Coming across the “Refugee Republic” on the web is like discovering an Atlantis, slowly emerging from its watery depths. My initial reaction was shock that I hadn’t heard of this interesting initiative before. Here was a unique governmental structure supposedly catering for the 50 million refugees scattered around the world: a virtual nation just waiting for its global debut.

I readied myself to gather information. The opening screen provided an image map with pointers to such items as maps, offices, passport, investment and history. The “Maps” sections provided a colour-key globe of landmine density, UNCHR bases around the world, and a world atlas in outline, without the coastal outlines that divided them.

Exploring further into the logic, I read that “Refugee Republic maintains that refugees are essentially unrealised capital and that their involuntary fate of an international avant-garde can be turned into productive assets.” My first response was dismay that this proposition was being put forward as a calculated form of venture capitalism. Then the penny dropped that this entire site was a satire aimed to highlight the plight of refugees in the world today.

With this revelation I began to enjoy the more speculative propositions it contained. There were RR passports, Universal Translators and The InteRR(efugee)net. In vain I searched for a sound file of the national anthem (“I was born under a wandering star”?), but the possibility was there.

One of the pointers led to different languages. Critically reflecting on the dominance of English, the French and German extensions seemed to contain information lacking in the English version.

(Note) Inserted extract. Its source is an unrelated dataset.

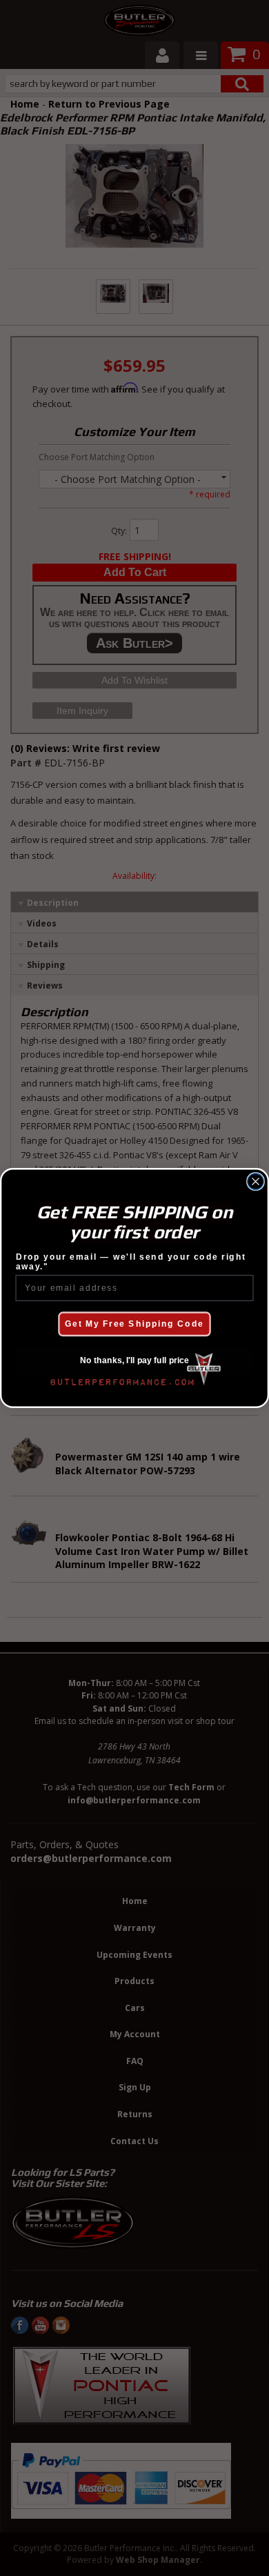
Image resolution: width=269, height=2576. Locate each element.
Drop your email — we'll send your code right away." (131, 1262)
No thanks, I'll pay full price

In the end, RR demonstrated the potential of the web for dealing with the rise of diaspora consciousness (as much as it promotes it). Just as we now find an increasing number of pages bonding through abstract forms of identity, such as common names (see the Jessica Page), so it is possible that those whose plight knows no sovereign state, might gain new purpose in this medium. I doubt whether this impression could have been conveyed as powerfully, had not I been skillfully deceived at the opening page.